[ACTIVITY] Here the job is to return only the lines of the material, exactly, from the first one to the line with "Piano & Clavier en ligne (85, 2079)".

[THE RECORDS]
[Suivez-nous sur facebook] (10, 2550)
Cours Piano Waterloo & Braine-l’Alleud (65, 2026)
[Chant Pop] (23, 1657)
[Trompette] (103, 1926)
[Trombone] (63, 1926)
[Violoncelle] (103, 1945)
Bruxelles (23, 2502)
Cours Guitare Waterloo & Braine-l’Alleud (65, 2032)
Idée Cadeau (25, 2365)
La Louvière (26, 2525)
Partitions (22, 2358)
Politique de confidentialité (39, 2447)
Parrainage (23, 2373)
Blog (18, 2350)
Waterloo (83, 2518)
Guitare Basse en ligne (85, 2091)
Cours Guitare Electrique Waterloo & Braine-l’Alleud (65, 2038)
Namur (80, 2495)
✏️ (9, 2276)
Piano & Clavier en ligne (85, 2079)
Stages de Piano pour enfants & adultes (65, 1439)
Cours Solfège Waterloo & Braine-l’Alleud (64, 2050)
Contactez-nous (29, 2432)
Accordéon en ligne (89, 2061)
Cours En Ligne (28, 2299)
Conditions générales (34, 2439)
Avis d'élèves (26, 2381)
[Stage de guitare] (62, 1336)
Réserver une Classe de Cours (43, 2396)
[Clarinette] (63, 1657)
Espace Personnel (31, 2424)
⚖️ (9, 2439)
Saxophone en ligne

[EXPECTED OUTPUT]
[Suivez-nous sur facebook] (10, 2550)
Cours Piano Waterloo & Braine-l’Alleud (65, 2026)
[Chant Pop] (23, 1657)
[Trompette] (103, 1926)
[Trombone] (63, 1926)
[Violoncelle] (103, 1945)
Bruxelles (23, 2502)
Cours Guitare Waterloo & Braine-l’Alleud (65, 2032)
Idée Cadeau (25, 2365)
La Louvière (26, 2525)
Partitions (22, 2358)
Politique de confidentialité (39, 2447)
Parrainage (23, 2373)
Blog (18, 2350)
Waterloo (83, 2518)
Guitare Basse en ligne (85, 2091)
Cours Guitare Electrique Waterloo & Braine-l’Alleud (65, 2038)
Namur (80, 2495)
✏️ (9, 2276)
Piano & Clavier en ligne (85, 2079)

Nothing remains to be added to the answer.